Increased persister cells production leads to antibiotic resistance
Using clinical E. coli bacteraemia isolates, researchers found that high-persister mutants evolved which contributed to antibiotic failure.
Researchers from the UNC School of Medicine and the Duke School of Medicine have demonstrated that Escherichia coli (E. coli) can evolve in patients to produce increased persister cells, which leads to their increased survival to antibiotics.
Although antibiotic overuse can result in antibiotic resistance, classic antibiotic resistance might not completely explain why antibiotics sometimes fail. Persister cells, sub-populations of bacteria, can survive in the presence of lethal doses of antibiotics for prolonged periods.
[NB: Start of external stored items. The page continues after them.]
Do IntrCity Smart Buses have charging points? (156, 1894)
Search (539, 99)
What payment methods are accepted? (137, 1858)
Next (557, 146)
Persister cells have been intensively researched but evidence linking them to poor patient outcomes has been limited.
The scientists were led by Dr Brian Conlon, UNC School of Medicine microbiologist and Dr Josh Parsons, Infectious Diseases Fellow from the Duke School of Medicine. To show that persister cells contribute to antibiotic failure when classic antibiotic resistance cannot explain it, the team used a combination of patient data, clinical isolates and animal models.
Dr Conlon stated: “For decades, many scientists around the world have studied persister formation, and we have continually been challenged to provide evidence for real-world importance…We think our paper is the strongest evidence supporting the importance of persister cells in the clinic.”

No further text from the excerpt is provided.